While David A. Huffman was a Ph.D. student at MIT, this method of coding was introduced to the world in 1951. He was given the task to find an efficient way of coding and came up with the idea of using a frequency-sorted binary tree and proved this method to be the most efficient. He published this in a paper in 1952 titled “A Method for the Construction of Minimum Redundancy Codes” and can be found in the link: http://compression.ru/download/articles/huff/huffman_1952_minimum-redundancy-codes.pdf.

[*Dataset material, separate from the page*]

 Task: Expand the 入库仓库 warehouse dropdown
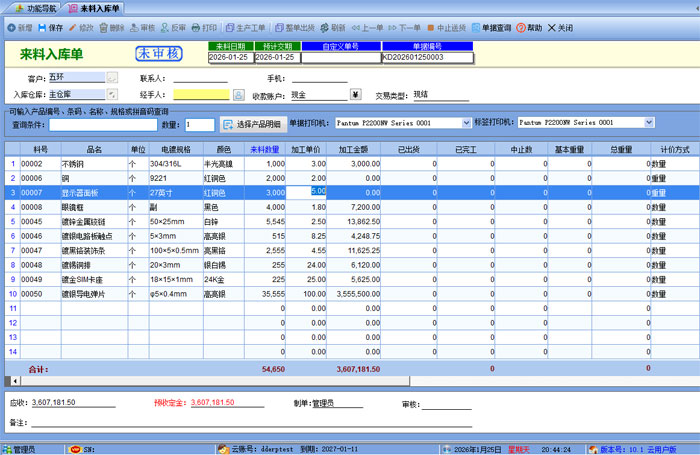pyautogui.click(x=112, y=95)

You can find the code for the implementation of Huffman coding for text compression at my repository.
link: https://github.com/adeesha-savinda/huffman-encode-decode

Huffman coding is based on the idea that to represent the symbols with the most frequency of occurrence with the least number of bits and the symbols with the most number of occurrences be represented with the most number of bits. Before getting on to the action, a few of the core concepts are needed to be covered and are shown below. If you are okay with them, feel free to skip to the practical example section.

Data Compression

In communication; data compression is source coding where reduction of bits used is done. The overall aim is to use fewer bits to encode the data than the original number of bits. This coding is usually done at the source of the data before it is transmitted.
Consider five symbols A, B, C, D and E to be transmitted which have a probability of occurring 0.5, 0.2, 0.1, 0.1, and 0.1 respectively. Since there are 5 symbols or letters, we have to use at least three(3) bits to represent one symbol. But if we use the Huffman coding method this can be reduced as follows.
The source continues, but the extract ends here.